§ **Aim of the task**:
Find the string "will" in the data, then copy every line where it is found.

§ **Material supplied**:
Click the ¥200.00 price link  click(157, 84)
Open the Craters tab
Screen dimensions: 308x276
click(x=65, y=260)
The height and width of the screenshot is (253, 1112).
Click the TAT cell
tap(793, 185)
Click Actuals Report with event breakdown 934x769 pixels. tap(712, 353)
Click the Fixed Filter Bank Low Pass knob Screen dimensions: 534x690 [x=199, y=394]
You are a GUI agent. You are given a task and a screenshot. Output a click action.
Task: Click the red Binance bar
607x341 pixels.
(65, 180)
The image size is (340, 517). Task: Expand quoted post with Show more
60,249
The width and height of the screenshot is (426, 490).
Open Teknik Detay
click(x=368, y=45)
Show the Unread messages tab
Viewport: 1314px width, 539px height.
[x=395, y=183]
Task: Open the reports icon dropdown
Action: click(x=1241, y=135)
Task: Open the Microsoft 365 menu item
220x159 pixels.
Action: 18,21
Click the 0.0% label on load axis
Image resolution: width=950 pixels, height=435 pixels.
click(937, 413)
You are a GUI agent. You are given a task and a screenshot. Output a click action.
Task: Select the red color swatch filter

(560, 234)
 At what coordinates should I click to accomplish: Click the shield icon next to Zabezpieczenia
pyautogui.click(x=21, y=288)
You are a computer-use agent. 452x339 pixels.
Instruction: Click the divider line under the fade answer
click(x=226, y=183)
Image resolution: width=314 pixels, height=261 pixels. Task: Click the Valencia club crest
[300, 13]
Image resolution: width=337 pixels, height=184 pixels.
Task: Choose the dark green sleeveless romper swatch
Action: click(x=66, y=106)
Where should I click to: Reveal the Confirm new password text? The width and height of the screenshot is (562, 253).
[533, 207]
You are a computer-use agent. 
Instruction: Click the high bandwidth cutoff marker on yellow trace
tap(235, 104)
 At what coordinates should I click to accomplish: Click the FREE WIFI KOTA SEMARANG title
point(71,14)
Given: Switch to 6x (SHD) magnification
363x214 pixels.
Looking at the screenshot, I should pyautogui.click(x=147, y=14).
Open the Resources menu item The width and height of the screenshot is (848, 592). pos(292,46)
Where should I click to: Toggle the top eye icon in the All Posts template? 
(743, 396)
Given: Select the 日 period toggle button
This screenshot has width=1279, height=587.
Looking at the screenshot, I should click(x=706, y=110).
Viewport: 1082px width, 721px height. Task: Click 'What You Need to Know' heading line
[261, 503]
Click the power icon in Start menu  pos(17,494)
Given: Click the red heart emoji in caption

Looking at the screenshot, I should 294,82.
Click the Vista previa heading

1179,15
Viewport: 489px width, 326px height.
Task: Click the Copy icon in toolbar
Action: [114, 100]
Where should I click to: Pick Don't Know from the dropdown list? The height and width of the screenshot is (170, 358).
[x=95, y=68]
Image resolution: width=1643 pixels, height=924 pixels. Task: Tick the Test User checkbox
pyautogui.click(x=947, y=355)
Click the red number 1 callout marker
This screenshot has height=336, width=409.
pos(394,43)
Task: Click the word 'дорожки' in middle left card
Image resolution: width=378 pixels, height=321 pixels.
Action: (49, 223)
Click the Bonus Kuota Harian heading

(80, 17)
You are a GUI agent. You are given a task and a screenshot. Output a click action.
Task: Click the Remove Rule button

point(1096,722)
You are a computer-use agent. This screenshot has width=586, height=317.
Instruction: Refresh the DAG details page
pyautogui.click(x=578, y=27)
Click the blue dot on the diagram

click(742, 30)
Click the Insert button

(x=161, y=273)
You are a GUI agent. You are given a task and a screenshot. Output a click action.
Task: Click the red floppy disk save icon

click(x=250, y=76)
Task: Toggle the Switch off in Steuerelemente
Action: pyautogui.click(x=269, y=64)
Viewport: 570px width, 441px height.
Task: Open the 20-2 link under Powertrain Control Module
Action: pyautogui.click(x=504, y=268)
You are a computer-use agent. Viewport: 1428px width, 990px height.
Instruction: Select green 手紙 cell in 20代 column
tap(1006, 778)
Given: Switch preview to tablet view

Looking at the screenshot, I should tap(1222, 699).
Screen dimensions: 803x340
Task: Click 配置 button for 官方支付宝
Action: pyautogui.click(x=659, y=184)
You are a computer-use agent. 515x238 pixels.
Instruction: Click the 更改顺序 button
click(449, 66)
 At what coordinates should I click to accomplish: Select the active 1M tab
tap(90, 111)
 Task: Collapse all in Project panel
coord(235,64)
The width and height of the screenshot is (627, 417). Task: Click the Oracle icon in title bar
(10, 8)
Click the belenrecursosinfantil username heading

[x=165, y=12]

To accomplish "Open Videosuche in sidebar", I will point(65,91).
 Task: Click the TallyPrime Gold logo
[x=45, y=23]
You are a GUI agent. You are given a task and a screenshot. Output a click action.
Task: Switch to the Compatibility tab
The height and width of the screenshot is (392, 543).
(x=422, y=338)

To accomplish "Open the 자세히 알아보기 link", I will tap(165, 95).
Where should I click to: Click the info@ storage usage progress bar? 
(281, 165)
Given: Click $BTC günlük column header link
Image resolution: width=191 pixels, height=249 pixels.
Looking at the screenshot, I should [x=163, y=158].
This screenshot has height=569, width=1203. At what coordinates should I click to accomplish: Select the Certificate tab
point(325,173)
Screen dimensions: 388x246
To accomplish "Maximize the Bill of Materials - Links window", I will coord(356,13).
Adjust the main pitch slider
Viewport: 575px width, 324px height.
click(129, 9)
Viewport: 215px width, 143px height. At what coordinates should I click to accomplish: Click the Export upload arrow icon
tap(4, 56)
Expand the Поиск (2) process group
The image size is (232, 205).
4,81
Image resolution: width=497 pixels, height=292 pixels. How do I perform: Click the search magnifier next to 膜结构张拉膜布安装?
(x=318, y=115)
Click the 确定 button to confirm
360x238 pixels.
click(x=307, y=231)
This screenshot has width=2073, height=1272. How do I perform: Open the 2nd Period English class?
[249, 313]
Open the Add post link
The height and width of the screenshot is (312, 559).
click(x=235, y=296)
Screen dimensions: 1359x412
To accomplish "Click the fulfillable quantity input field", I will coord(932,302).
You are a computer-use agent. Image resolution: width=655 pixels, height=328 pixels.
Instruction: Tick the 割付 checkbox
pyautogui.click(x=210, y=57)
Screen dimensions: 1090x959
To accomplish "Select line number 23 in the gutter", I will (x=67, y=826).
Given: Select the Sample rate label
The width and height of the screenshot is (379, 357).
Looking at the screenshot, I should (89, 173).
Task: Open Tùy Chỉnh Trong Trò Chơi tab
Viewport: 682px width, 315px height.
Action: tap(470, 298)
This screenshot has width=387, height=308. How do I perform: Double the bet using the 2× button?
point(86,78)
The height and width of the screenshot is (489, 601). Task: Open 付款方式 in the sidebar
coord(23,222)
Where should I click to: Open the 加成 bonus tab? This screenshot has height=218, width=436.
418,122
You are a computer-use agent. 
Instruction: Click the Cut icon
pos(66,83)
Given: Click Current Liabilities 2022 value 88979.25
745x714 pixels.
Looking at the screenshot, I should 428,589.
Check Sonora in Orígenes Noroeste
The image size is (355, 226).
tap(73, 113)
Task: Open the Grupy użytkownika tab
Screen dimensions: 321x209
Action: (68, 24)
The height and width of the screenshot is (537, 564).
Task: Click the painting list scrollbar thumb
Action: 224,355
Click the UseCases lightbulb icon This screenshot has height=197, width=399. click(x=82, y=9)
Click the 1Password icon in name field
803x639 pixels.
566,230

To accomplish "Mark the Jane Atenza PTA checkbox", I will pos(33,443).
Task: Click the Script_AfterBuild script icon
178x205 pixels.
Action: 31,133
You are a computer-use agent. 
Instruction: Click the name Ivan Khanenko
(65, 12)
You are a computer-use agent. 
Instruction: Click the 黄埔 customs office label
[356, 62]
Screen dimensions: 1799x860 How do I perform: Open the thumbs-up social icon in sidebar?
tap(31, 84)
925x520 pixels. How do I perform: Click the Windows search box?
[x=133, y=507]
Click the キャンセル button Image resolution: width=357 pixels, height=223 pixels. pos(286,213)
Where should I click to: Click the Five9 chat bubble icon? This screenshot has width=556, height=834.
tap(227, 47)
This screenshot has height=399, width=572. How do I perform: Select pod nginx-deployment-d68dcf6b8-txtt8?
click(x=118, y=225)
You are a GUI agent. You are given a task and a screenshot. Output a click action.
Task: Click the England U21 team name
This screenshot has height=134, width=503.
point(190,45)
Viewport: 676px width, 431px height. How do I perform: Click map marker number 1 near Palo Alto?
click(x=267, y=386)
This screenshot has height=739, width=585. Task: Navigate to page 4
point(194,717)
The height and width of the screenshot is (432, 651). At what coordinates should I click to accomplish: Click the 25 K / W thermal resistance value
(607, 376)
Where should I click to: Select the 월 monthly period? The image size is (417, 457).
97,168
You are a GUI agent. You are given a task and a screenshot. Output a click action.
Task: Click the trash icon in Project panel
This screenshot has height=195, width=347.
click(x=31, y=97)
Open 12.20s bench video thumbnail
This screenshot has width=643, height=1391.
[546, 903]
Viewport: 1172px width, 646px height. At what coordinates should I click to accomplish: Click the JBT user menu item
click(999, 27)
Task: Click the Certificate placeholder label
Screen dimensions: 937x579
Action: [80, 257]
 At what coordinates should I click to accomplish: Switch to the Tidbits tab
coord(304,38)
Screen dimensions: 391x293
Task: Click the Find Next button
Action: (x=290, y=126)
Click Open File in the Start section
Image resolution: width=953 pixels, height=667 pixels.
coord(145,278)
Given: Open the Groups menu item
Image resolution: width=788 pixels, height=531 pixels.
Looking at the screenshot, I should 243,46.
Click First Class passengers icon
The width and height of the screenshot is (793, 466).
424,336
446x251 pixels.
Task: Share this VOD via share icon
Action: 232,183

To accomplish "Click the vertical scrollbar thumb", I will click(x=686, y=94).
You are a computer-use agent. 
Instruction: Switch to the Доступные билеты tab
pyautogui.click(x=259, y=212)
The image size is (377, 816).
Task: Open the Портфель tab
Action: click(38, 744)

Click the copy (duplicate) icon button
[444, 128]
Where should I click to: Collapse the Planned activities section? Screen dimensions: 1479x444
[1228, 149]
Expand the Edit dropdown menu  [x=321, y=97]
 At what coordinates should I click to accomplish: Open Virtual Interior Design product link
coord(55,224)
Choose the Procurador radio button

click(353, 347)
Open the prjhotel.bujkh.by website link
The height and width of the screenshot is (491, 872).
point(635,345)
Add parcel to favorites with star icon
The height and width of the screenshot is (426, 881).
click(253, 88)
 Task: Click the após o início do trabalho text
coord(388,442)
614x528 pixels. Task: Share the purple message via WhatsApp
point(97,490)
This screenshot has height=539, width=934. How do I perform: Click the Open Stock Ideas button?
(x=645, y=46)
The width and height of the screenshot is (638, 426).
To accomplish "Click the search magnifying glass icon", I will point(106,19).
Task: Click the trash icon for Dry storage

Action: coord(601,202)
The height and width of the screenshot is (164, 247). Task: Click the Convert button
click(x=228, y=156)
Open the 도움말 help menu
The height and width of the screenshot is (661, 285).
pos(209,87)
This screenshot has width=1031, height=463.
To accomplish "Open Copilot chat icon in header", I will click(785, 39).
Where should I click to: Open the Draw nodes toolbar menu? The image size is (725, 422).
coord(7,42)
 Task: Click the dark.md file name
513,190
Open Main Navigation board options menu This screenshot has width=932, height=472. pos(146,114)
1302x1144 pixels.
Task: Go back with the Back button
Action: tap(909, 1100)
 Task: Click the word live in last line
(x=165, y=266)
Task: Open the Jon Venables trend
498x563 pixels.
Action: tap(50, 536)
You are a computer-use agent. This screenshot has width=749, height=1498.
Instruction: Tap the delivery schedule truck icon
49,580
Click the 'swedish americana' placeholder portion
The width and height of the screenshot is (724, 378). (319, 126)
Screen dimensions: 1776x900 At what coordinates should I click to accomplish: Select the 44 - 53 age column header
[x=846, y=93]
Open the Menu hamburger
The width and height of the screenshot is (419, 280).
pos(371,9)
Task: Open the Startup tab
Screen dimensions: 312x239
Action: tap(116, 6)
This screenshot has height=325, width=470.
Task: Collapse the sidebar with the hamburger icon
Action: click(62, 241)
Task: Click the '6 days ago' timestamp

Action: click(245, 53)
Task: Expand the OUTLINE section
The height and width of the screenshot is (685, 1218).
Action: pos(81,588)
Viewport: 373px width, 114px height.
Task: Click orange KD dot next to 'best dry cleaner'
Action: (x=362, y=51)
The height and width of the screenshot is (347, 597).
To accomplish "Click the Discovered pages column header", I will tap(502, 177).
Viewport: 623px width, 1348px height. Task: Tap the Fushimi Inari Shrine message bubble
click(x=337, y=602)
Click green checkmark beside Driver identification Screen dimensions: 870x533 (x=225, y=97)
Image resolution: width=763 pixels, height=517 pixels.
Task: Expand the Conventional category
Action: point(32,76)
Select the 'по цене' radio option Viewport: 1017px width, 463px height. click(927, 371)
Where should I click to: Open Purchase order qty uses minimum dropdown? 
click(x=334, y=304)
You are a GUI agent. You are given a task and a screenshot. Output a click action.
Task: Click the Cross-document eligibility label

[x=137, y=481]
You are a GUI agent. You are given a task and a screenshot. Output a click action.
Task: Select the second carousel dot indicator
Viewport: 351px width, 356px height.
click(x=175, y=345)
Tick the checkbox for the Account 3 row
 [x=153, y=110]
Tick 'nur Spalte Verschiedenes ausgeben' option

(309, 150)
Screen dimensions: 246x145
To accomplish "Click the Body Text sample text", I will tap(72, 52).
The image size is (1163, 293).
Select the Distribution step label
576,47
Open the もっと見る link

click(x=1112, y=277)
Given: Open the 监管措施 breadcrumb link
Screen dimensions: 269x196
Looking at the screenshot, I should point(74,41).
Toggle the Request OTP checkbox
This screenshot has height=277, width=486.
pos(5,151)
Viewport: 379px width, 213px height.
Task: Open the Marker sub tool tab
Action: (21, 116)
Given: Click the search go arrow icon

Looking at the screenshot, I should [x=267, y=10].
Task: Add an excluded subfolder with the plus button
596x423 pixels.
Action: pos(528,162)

§ **Exercise response**:
To accomplish "Open Videosuche in sidebar", I will point(65,91).
To accomplish "Open the 자세히 알아보기 link", I will tap(165, 95).
To accomplish "Maximize the Bill of Materials - Links window", I will coord(356,13).
To accomplish "Click the fulfillable quantity input field", I will coord(932,302).
To accomplish "Select line number 23 in the gutter", I will (x=67, y=826).
To accomplish "Mark the Jane Atenza PTA checkbox", I will pos(33,443).
To accomplish "Click the vertical scrollbar thumb", I will click(x=686, y=94).
To accomplish "Click the search magnifying glass icon", I will point(106,19).
To accomplish "Open Copilot chat icon in header", I will click(785, 39).
To accomplish "Click the Discovered pages column header", I will tap(502, 177).
To accomplish "Click the Body Text sample text", I will tap(72, 52).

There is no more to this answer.